Rodríguez Zapatero hizo un dramático llamamiento a la unidad de todas las
fuerzas políticas democráticas. Pero, la respuesta del Partido Popular siguió en
la línea de críticas devastadoras hacia la política del gobierno sobre ETA. "El
único destino de ETA es su derrota", exigió al gobierno de declarar con toda
claridad de que no se van a producir ninguna cesión ni negociación con la banda
terrorista.
El gobierno del País Vasco declaró que el comunicado de ETA era "una broma
macabra que supone el regreso a un pasado de violencia, chantaje, terror y
amenazas". Añadió que las fuerzas nacionalistas radicales "están más solas que
nunca". En su declaración, ETA acusa de traición al Partido Nacionalista Vasco.
Para Rodríguez Zapatero, la reanudación de una ofensiva terrorista perjudica su
liderazgo después de haber encabezado un proceso de negociación con ETA que
terminó en un abrupto fracaso.
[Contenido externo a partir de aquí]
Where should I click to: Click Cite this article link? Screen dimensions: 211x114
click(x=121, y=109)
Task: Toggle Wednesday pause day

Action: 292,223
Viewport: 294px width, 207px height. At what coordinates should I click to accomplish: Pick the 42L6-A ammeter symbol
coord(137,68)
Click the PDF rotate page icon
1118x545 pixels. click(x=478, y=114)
Los populares sostienen ahora que se han cumplido
sus augurios sobre la falsedad de los planteos de negociación de los terroristas
y sus críticas al gobierno por concentrar esfuerzos en la represión de la banda
terrorista.
Ahora, cuando ya se ha iniciado la precampaña electoral para los comicios
generales que deben realizarse en los próximos diez meses, la derecha
multiplicará su ofensiva contra Rodríguez Zapatero y el PSOE ante los nuevos
atentados que anuncia la organización terrorista.
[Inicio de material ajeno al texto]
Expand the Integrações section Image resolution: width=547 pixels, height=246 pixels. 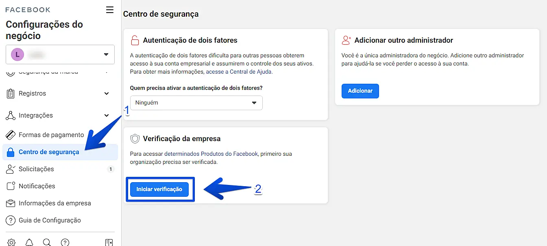107,115
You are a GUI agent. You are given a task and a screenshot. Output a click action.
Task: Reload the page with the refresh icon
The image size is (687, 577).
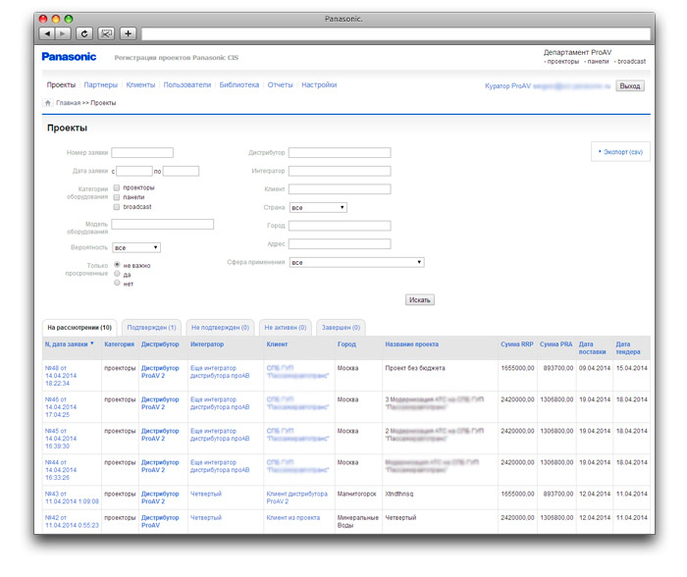pyautogui.click(x=83, y=33)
Las fuerzas de seguridad ya estaban en un estado de máxima alerta desde hace
unos días cuando los servicios de inteligencia advirtieron al gobierno que ETA
se aprestaba a reanudar la violencia y a cometer atentados probablemente en
zonas turísticas. ETA contaría con entre 50 y 70 pistoleros que están refugiados
en Francia y actuarían ahora en España. Este fin de semana se pueden producir
las primeras ofensivas de las llamadas "guerrillas de ETA", grupos de jóvenes
que comenten toda clase de sabotajes y atentados.
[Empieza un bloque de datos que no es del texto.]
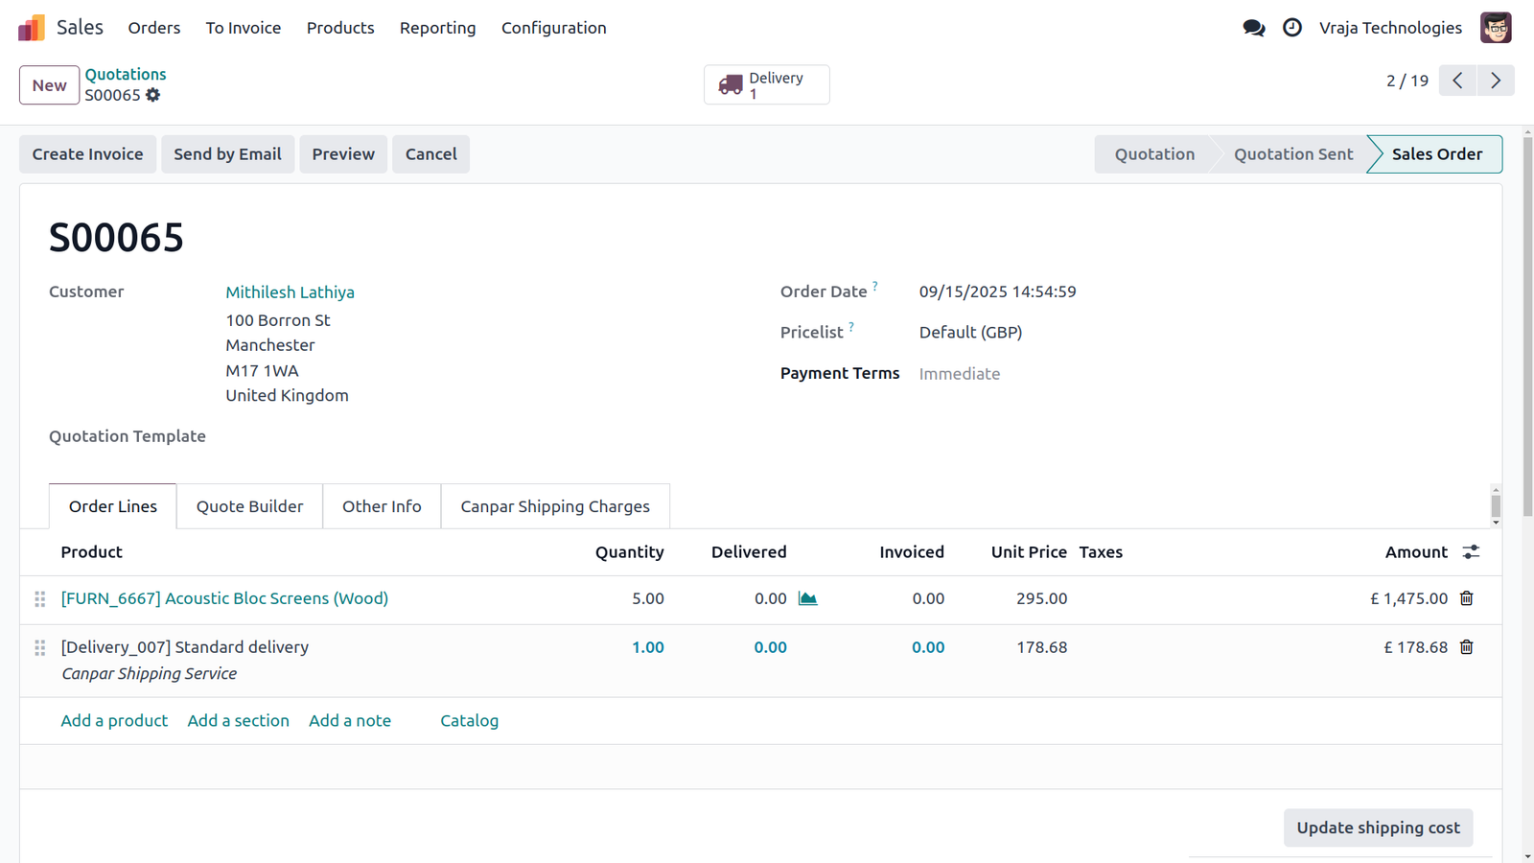This screenshot has height=863, width=1534.
Task: Open the conversations chat icon
Action: coord(1253,28)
En más de cuarenta años de terrorismo ETA ha dado muerte a unas 820 personas,
provocando heridas muchas veces de gravedad a millares de víctimas y
multiplicado las extorsiones del llamado "impuesto revolucionario". Durante los
gobiernos de Felipe González y José María Aznar , la organización terrorista
declaró treguas para realizar contactos y negociaciones que finalmente
fracasaron.
El comunicado del grupo terrorista da por terminado el "alto el fuego
permanente" que estableció a partir del 24 de marzo de 2006 "porque no se dan
las condiciones mínimas para seguir con un proceso de negociación". ETA acusó al
gobierno de "haber respondido al patrón de las acciones armadas con detenciones,
tortura y persecuciones y haber convertido su talante en un fascismo que deja a
los ciudadanos y a los partidos sin derecho". En realidad, ETA continuó
organizando sus comandos, efectuó un gran robo de armas en Francia, y perpetró
un salvaje atentado el 30 de diciembre pasado cuando hizo volar un
estacionamiento en el aeropuerto internacional de Barajas que provocó la muerte
de dos inmigrante ecuatorianos.
El gobierno socialista anunció que, a partir de ese momento, todas las
tratativas y contactos se daban por finalizadas, pero ETA sostuvo que el proceso
continuaba pese a los estragos que provocó el sabotaje en Barajas.